3. Obviously, the appellants were not entitled to utilise CENVAT credit taken on inputs, for payment of duty on non-alloy steel ingots and billets under the compounded levy scheme and, therefore, the demand of duty raised in the impugned order is liable to be honoured.

4. At this juncture, it is submitted by the learned Counsel that the CENVAT credit which has been held to have been illegally availed and utilised requires to be restored to the appellants for lawful utilisation in payment of duty under Section 3 of the Central Excise Act. There is no valid contest to this submission. It is therefore directed that the appellants be permitted to avail the above CENVAT credit and utilise the same for payment of duty on final products manufactured on or after 01.04.2000, provided, of course, the party pays up the duty demanded by the Commissioner, from PLA.

5. The exorbitant penalty imposed on the appellants by the Commissioner does not appear to be reasonable. Rule 96ZO(3) had prescribed a maximum (equal to duty) for penalty on a person who defaulted payment of duty under the compounded levy scheme.

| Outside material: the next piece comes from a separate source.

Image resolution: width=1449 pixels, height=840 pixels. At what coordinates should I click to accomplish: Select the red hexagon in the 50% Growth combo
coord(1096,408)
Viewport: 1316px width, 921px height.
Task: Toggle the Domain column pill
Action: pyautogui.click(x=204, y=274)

The preponderance of judicial decisions is to the effect that mere prescription of a maximum amount for penalty in a penal provision shall not stand in the way of a quasi-judicial authority imposing lesser penalty on the defaulter of duty in the particular facts and circumstances of the case. The learned Counsel has relied on one of such decisions, which was rendered by a learned single member of the Tribunal in Tirumala Alloys & Castings (P) Ltd. v. Commissioner of Central Excise, Chennai 2006 (205) E.L.T. 1170 (Tri.-Chennai)], wherein, in the facts and circumstances of the case, a penalty equal to duty imposed by the departmental authority was reduced to Rs. 25,000/- under Rule 96ZO(3). In the facts and circumstances of the present case, we are of the view that a penalty of Rs. 2,00,000/- (Rupees Two Lakhs only) will match the offence founds against the appellants.

6. As regards the demand of interest on duty, we find that Rule 96ZO(3) was couched in mandatory language and, therefore, the assessee could not escape their liability. They are liable to pay interest at the prescribed rate on the amount of duty demanded. The appellants shall pay this interest also along with the duty. Appeal No. E/632/2001 stands dismissed and Appeal No. E/644/2002 stands partly allowed.